Ve husûsâ ol nûreyn-i ezhereyn ve nevreyn-i envereyn dürrey sadefi'n-nübüvve ve necmey feleki’l-fütüvve, kurretey ayni'r-risâle ve bedrey 'âlemi’s-sa'âde, verdey ravzati'l-kemâl ve reyhâney bustâni'l'celâl, seyyidey şebâbi ehli 'l-cenne.

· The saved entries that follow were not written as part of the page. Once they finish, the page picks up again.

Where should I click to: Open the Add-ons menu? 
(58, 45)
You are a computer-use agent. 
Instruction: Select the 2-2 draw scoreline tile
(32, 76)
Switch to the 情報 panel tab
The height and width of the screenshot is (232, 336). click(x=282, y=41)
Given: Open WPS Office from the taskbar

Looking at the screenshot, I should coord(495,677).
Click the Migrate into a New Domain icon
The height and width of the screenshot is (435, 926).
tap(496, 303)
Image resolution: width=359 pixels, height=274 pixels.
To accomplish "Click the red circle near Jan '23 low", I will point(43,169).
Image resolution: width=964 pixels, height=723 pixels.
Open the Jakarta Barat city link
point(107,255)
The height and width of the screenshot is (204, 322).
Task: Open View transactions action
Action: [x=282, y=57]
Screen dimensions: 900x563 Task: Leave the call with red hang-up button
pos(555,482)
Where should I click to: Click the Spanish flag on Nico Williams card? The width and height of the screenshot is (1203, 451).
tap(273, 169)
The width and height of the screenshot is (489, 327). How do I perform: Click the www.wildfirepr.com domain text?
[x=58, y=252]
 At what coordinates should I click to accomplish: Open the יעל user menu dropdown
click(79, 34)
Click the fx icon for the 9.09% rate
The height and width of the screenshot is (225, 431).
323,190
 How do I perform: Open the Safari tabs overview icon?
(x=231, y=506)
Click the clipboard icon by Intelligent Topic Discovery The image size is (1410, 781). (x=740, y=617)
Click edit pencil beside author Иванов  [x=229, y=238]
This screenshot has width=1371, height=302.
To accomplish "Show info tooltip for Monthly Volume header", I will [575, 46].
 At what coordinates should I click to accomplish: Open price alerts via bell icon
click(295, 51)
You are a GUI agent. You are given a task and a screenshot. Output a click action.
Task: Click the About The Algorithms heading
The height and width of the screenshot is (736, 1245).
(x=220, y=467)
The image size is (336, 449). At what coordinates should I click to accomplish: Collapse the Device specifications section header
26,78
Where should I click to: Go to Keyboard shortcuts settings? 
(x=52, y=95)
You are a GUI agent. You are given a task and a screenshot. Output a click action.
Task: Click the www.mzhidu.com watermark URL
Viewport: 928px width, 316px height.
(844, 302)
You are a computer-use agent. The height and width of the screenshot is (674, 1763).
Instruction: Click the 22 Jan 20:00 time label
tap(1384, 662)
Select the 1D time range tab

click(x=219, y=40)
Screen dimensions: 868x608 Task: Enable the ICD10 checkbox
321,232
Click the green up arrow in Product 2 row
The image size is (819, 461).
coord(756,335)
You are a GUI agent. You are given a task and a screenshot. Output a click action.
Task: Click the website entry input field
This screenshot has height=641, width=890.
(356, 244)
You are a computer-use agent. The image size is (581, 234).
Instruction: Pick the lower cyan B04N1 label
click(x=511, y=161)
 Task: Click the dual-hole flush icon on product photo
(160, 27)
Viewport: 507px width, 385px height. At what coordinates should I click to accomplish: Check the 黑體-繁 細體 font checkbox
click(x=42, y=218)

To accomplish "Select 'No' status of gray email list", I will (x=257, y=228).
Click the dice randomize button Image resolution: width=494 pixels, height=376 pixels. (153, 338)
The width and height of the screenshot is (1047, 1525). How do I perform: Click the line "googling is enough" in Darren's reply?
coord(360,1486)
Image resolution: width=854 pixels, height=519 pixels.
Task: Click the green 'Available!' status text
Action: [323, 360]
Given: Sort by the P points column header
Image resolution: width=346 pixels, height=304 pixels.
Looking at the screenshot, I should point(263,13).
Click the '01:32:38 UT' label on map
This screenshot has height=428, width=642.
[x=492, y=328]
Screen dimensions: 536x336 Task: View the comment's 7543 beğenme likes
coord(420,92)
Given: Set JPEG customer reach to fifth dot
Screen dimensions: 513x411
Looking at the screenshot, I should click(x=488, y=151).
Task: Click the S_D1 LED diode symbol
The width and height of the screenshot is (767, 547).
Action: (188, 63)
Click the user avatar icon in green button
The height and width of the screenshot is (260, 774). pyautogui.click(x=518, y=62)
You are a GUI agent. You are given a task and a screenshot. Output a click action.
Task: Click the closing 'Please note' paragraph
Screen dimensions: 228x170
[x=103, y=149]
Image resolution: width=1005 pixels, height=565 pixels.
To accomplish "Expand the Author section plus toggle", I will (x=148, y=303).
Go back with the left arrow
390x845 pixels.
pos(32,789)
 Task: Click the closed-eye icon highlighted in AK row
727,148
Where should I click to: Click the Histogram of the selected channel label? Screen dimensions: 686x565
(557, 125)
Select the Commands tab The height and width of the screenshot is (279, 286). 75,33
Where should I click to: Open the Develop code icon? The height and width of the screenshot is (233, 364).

NA'T-I EMÎRU'L-MÜ'MİNÎN HASEN RADIYALLAHU 'ANH

Birisi emîru'l-mü’minîn, nûr-i hadeka-i Seyyidü'l-mürselîn, kûh-ı hilm,
ma'den-i 'ilm, bahr-i sehâ, kân-ı safâ, deryâ-yı cûd, şerîfü'l-vücûd, sâhibü'l-kubbeti'l hadrâi fi'l-cenne, hâtemü'l-hulefâi'r-râşidîne 'inde ehli's-sünne, fasîhü'l-lisân, belîğu'l-beyân, ceriyyü’l-cinân, azîmu'ş-şân, celiyyü'l-burhân, kaviyyü's-sultân, muslihu'l-firkateyn, müellifü'l-fieteyn, sebeb-i salâhu'l-milleti'l-Muhammediyye, menşe'-i icmâ'ü'l-ümmeti'l-Ahmediyye, eşbehü'n-nâsi bi ceddihi'n-Nebî ve efdal'l-halki ba'de ebîhi'l-vasî, halîfetü'bnü'l-halîfeti'ş -şehîdü's-sa'îdü'l-emînü'z-zâhid, ebu'l-mehâsin ve'l-menâkıb, Ebû Muhammedi'l-Haseni'bni Aliyyi'bni Ebî Tâlib. Rahhaballâhu rûhahu bi'r-revhi ve'r-reyhân ve eskenehu fî a'lâ gurefi'l-cinân.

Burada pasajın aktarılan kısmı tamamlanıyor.